Addressed Clinical Need
Millions of procedures are performed every year with needles for biopsy, thermal ablation, brachytherapy, and drug delivery, among others. For example, it is estimated that annually there are 1.6 million breast biopsies in United States and 1 million prostate biopsies worldwide. Efficacy of these needle-based procedures is often compromised due to needle placement inaccuracy, tissue deformation, registration error, and the surgeon’s hand–eye coordination. All of the procedures depend on the accurate control of the needle tip with respect to information from medical images. The potential to address accuracy enhancement has led to a growing interest in steerable needles in interventional medicine.

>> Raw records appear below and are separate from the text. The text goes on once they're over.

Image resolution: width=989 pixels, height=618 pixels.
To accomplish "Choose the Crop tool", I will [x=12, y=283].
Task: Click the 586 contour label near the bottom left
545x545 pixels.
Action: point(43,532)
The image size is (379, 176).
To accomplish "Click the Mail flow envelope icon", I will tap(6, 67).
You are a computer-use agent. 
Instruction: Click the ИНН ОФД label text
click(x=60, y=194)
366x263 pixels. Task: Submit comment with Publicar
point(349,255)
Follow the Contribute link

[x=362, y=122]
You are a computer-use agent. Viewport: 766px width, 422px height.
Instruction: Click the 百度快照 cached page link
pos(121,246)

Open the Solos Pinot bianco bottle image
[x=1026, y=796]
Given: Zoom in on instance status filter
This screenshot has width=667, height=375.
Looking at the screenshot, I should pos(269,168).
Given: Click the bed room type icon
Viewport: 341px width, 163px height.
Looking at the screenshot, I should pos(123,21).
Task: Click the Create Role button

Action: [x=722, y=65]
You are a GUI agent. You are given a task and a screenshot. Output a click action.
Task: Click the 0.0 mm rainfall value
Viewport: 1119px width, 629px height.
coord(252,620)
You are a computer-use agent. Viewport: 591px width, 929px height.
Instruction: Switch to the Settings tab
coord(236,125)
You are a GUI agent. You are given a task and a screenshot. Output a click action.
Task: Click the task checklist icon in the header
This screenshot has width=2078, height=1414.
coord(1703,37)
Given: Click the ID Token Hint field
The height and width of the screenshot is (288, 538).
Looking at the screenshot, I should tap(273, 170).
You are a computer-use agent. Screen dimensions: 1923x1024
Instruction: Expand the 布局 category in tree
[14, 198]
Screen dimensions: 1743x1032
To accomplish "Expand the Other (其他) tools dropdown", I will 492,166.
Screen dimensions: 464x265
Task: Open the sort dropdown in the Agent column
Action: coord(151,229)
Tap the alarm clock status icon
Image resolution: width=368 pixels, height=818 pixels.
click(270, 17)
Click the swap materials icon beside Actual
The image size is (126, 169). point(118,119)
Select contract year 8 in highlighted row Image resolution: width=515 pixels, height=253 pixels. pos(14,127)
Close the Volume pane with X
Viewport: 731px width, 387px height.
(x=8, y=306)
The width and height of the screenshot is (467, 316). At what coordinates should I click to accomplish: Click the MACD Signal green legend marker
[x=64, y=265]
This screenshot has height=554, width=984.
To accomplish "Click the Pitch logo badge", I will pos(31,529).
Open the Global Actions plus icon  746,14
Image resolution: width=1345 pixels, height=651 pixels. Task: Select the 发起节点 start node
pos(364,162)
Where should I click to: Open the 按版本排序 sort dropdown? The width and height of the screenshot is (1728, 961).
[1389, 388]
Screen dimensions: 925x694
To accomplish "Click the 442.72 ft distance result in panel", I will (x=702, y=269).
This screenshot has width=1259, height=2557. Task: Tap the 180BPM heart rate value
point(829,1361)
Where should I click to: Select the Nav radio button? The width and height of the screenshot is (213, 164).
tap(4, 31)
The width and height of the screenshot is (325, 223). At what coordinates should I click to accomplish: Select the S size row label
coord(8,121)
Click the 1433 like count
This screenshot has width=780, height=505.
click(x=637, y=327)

Challenges with Current Steerable Needles
At the present time, the primary constraints in the application of steerable needles lies in (a) the limitation of a straight-line approach, and (b) the inaccuracy involved in placement of steerable needles to the specific location of interest. The curved trajectories demonstrated by steerable needles (as shown in Figure 1) make it clear that they can address the first constraint with conventional needle placement. However, until now there has been no good way to control these needles to reach a desired point. This second constraint is overcome by the use of a sliding mode controller that automatically adjusts needle axial rotation during insertion to steer the needle toward the desired target. The new controller is simple to implement, works directly using 3D information, and is provably convergent.
The full details of this control approach and its performance are given in the paper cited below. In summary, the control law continually updates the insertion speed and the speed of axial rotation (clockwise or counter clockwise) at the needle base as a function of the target position relative to the tip of the needle. In basic intuitive terms, this approach always rotates the needle towards a state in which it naturally curves towards the target while respecting desired limits on insertion and rotation speed. Further modifications to this basic approach enable the needle to track desired trajectories through tissue, and limit the total rotation of the needle base. The new controller is simple to implement, works directly using 3D information, and is provably convergent. As shown in Figure 2, experiments on phantom targets and liver tissue shows accurate delivery of the needle tip to the desired target.
Development and Intellectual Property Status
The control system has been built and experimentally demonstrated at Vanderbilt.